Now, the connotation is different: saying "our X will be judged by.." spreads the responsibility among everyone and makes it too easy to shift the blame onto the next guy, while saying "your X will be judged by.." stresses on your personal contribution to the X, making it not that easy to shy away.
I think the personal pronoun you use is very interesting.
In your case, you seemed to be representing the common idea of a different culture, ie 'my society thought your society was this or that', eg 'Muslims think western societies to be greedy and unkind'.
Do you really think of yourself as one of many? If so, which type do you identify as? And then, do you think you are personally responsible for the actions of others of your type?
I personally think the general usage of a general collective pronouns to be inevitably misleading, but has the benefit of allowing one's preferred poor and unsubstantiated beliefs to be stated as indisputable fact.
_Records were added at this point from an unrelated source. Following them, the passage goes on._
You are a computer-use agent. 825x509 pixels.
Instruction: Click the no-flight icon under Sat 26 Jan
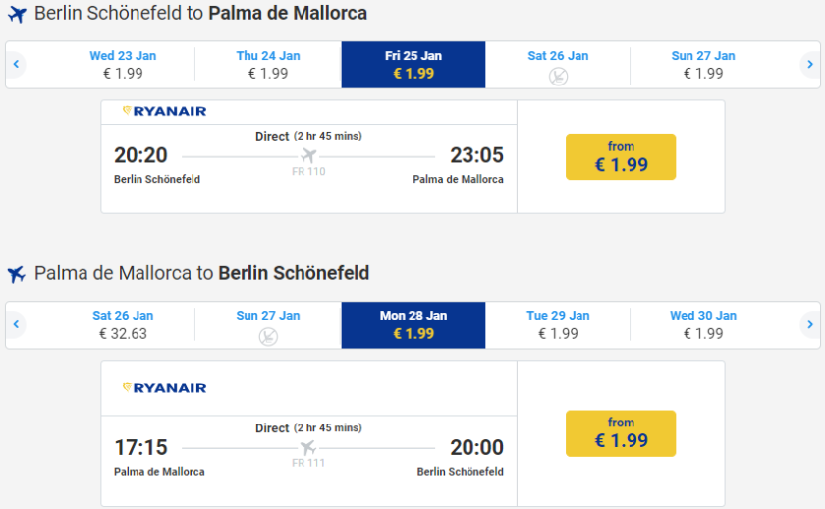(558, 76)
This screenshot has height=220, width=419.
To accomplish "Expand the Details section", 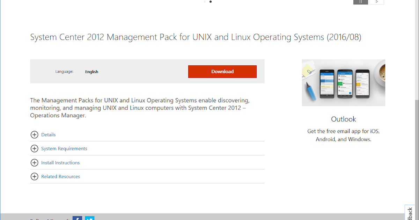I will (x=49, y=134).
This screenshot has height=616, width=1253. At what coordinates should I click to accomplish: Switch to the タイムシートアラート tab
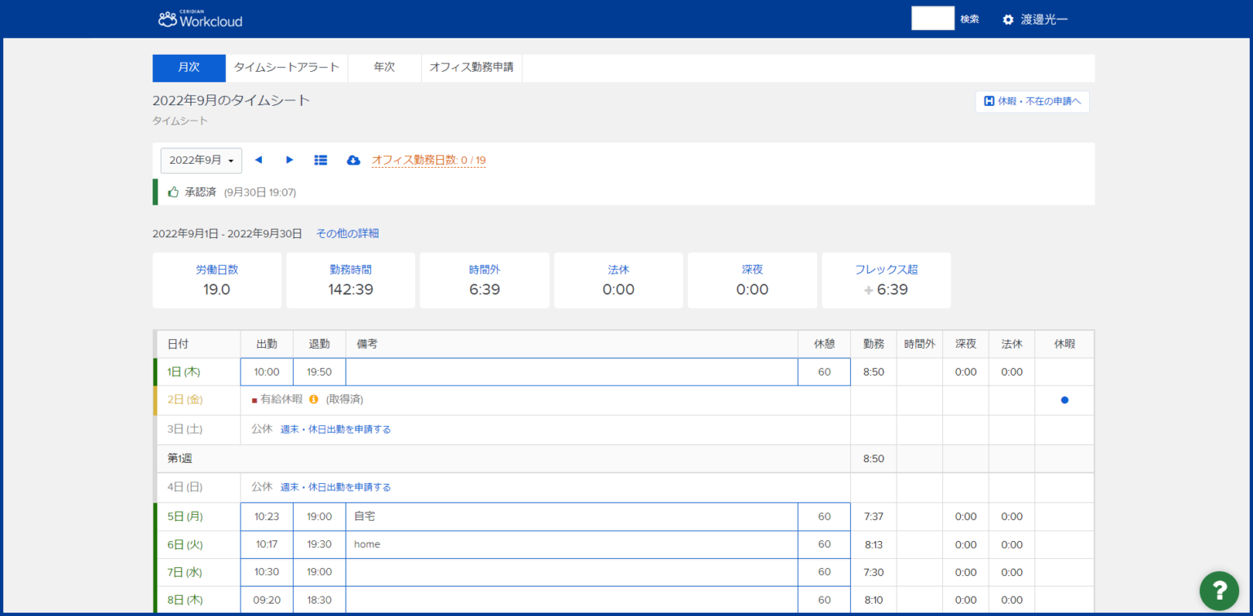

I think you are in error to assume that the financialisation of property we have in our culture is a natural state everywhere at all times, and that it would have inevitably also applied to historical cultures.
It's great that people are taking a moral position re their work, and are seemingly prepared to take a bit of a risk in expressing themselves.
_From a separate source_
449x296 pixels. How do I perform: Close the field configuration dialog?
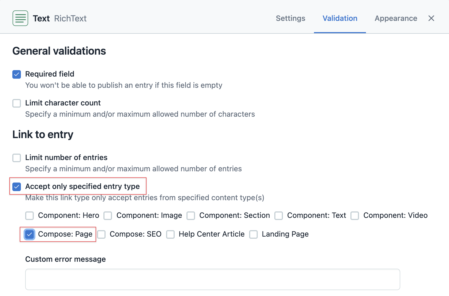pyautogui.click(x=431, y=18)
However, if we're honest, Google has a long history of selling 'the people' out on domestic surveillance. There is even a good argument that this is what it was created for in the first place, given it was seeded with money from inqtel, the CIA venture capital fund. So, while I commend acting with your conscience in this (rather minor) case, and I'm glad to see people attempt to draw a line somewhere, what will this really come to? I strongly suspect this is event itself is just theater for the masses, where corporates and their employees get to stand up to government (yay!). The reality is probably all that is being complained about, and far worse, has been going on for years.
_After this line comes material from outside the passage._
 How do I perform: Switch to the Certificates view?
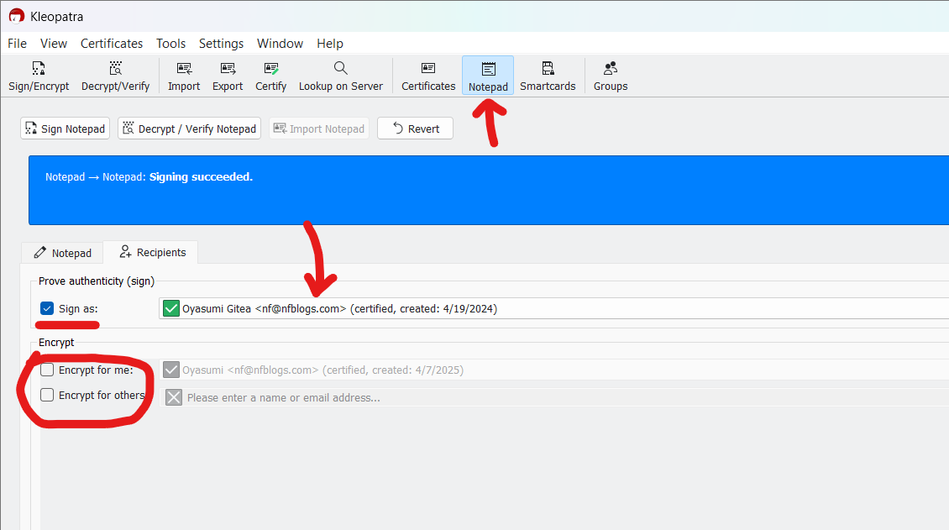(428, 76)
How far would these signatories go? Would they be prepared to walk away from all that money? Will they stop the rest of the dystopian coding/legislation writing, or is that stuff still ok (not that evil)?
Ultimately, is gaining the money worth the loss of one's soul? If you know better, and know that it is wrong to assist corporations and governments in cleaving people open for profit and control, but do it anyway for the house, private schools, holidays, Ferrari, only taking a stand in these performative, semi-sanctioned events - is this really the standard you accept for yourself? If so, then no problem. If not, what exactly are you doing the rest of the time? Are you able to switch your morality/heart/soul off? Judge yourself. If you find you are not acting in accord with yourself, everything is already lost.
It sounds to me like anthropic are basically 'all in' except for the caveats. Looking at the 2 examples they provide:
> We support the use of AI for lawful foreign intelligence and counterintelligence missions. But using these systems for mass domestic surveillance is incompatible with democratic values.
Why not do what the US are purported to do, where they spy on the others citizens and then hand over the data? Ie, adopt the legalistic view that "it's not domestic surveillance if the surveillance is done in another country", so just surveil from another data center.
> Even fully autonomous weapons (those that take humans out of the loop entirely and automate selecting and engaging targets) may prove critical for our national defense. But today, frontier AI systems are simply not reliable enough to power fully autonomous weapons. We will not knowingly provide a product that puts America’s warfighters and civilians at risk.
Yes, well that doesn't sound like that strong an objection: fully automated defence could be good but the tech isn't good enough yet, in their opinion.
There are such things and secret courts with secret rulings. You and I have no idea what is actually occurring because of this secrecy; we can only talk about that which is stated publicly.